Task description: How many lines in the items below contain the word "label"? Reply with the number alone.

....

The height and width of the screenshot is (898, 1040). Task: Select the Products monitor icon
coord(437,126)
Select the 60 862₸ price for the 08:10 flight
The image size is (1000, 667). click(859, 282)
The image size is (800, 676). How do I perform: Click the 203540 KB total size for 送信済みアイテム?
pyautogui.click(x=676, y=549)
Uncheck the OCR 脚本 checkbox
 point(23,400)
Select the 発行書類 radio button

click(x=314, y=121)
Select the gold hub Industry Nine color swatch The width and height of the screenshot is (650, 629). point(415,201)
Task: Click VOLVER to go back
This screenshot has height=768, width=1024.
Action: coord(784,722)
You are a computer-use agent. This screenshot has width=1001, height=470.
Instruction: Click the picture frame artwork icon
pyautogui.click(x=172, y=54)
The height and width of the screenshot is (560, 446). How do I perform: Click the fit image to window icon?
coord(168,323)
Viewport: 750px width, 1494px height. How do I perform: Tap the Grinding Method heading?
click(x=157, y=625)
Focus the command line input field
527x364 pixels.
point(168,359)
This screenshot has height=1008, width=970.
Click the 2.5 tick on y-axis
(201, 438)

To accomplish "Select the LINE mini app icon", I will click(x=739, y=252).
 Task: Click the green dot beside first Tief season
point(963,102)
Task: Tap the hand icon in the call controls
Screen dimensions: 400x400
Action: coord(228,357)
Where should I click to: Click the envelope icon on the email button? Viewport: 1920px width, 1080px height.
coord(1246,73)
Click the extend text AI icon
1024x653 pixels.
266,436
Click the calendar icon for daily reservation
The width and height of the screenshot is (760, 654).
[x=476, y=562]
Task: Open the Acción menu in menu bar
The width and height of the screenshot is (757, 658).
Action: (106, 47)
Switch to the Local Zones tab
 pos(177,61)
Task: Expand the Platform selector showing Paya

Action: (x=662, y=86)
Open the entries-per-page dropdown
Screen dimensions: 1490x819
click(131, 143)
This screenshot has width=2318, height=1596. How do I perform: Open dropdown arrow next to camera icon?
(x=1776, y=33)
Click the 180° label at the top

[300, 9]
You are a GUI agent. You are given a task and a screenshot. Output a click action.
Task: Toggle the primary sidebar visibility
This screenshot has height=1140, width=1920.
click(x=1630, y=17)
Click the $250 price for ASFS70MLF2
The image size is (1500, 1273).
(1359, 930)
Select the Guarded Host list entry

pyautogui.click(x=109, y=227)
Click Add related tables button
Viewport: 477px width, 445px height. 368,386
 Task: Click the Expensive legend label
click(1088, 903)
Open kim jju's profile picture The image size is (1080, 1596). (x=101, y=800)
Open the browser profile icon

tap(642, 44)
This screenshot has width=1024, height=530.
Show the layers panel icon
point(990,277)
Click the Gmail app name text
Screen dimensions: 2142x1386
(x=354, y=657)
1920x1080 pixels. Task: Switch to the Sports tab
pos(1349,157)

....

The response: 2